El ministro de Asuntos Exteriores francés, Jean-Noël Barrot, declaró el domingo en Argel el fin de las diferencias y la vuelta a la normalidad en las relaciones bilaterales.
Mientras la prensa francesa destaca los beneficios para París en seguridad y economía, la argelina se limita a celebrar una supuesta “victoria” sobre Retailleau, a quien acusa de haber adoptado una postura estricta contra Argelia en los últimos meses.
Esta narrativa, sin embargo, ignora que la raíz de la crisis fue el apoyo de París a la soberanía marroquí sobre el Sáhara, una postura que Francia mantiene inalterada. Observadores cuestionan los logros de la escalada argelina, que no ha conseguido modificar la posición francesa sobre el Sáhara marroquí, ni siquiera incluir el tema en la agenda de la visita de Barrot.
Francia, por su parte, no solo ha resuelto la crisis diplomática manteniendo su postura sobre el Sáhara, sino que también avanza hacia un acuerdo con Argelia sobre la expulsión de inmigrantes, tema de interés para París. La cooperación en inteligencia y seguridad entre ambos países también se ha reanudado.
Medios argelinos califican la reconciliación como un «serio revés» para Retailleau, obviando la cuestión del Sáhara marroquí.
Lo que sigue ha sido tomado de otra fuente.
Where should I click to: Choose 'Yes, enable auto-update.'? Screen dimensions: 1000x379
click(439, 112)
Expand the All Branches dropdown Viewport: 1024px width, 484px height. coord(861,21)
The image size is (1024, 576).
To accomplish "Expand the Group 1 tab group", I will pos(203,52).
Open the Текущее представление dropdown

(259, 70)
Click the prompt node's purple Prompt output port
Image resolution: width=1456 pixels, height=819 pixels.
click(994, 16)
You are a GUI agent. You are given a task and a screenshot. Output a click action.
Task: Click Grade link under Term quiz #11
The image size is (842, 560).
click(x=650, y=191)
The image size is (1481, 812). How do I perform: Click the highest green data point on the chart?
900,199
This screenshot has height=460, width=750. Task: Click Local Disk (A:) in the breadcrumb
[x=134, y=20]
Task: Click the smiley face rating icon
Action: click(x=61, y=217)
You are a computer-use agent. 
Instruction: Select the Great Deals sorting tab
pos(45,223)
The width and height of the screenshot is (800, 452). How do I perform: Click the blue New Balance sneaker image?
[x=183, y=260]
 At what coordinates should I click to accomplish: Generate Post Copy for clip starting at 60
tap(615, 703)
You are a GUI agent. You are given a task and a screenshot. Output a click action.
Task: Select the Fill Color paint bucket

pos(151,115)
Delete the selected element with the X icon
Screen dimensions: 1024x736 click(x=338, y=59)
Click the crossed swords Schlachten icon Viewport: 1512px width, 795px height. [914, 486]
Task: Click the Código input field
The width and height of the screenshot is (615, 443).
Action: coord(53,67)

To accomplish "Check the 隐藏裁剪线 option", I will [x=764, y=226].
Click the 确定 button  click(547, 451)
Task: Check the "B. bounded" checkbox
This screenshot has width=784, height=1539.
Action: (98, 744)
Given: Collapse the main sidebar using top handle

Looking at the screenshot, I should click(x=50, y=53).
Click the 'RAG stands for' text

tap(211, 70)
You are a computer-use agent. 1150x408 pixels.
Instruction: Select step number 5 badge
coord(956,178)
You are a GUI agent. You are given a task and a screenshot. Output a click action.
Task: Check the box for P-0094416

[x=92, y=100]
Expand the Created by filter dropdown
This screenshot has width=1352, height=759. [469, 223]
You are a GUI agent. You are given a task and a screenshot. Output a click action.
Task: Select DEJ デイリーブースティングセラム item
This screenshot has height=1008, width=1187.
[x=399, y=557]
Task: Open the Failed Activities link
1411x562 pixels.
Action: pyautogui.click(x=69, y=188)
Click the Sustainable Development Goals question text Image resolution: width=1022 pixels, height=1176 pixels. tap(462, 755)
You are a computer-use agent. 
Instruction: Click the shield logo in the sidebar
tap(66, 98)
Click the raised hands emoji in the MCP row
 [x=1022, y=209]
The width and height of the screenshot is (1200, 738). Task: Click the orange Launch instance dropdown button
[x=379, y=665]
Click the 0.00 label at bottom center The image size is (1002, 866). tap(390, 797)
Esta omisión, junto con la ausencia de menciones al tema en la prensa oficial, revela el fracaso de Argelia en su intento de presionar a Francia para que se retractara de su apoyo a Marruecos.
La estrategia de Argelia de presentar una «victoria ilusoria» sobre Retailleau se interpreta como un intento de encubrir su derrota diplomática en el caso del Sáhara.
Resulta significativo que Argelia no haya insistido en abordar el tema del Sáhara marroquí con Barrot, a diferencia de lo ocurrido con la fallida visita del ministro español José Manuel Albares, cuya condición para viajar a Argel era precisamente discutir el expediente del Sáhara.
Cabe destacar el «éxito» de Francia al desviar la atención de Argelia del tema central de la crisis, el Sáhara marroquí, hacia otras cuestiones de interés mutuo.
La coincidencia de la escalada argelina con el ascenso de la derecha en Francia, tradicionalmente hostil a Argelia, habría contribuido a este resultado.
La postura firme de Retailleau en las últimas semanas parece haber influido en el cambio de tono del discurso político argelino, ahora más conciliador.
El presidente Abdelmadjid Tebboune ha señalado a Emmanuel Macron como la «única referencia» para resolver la crisis, a pesar de que fue Macron quien inicialmente apoyó la soberanía marroquí sobre el Sáhara.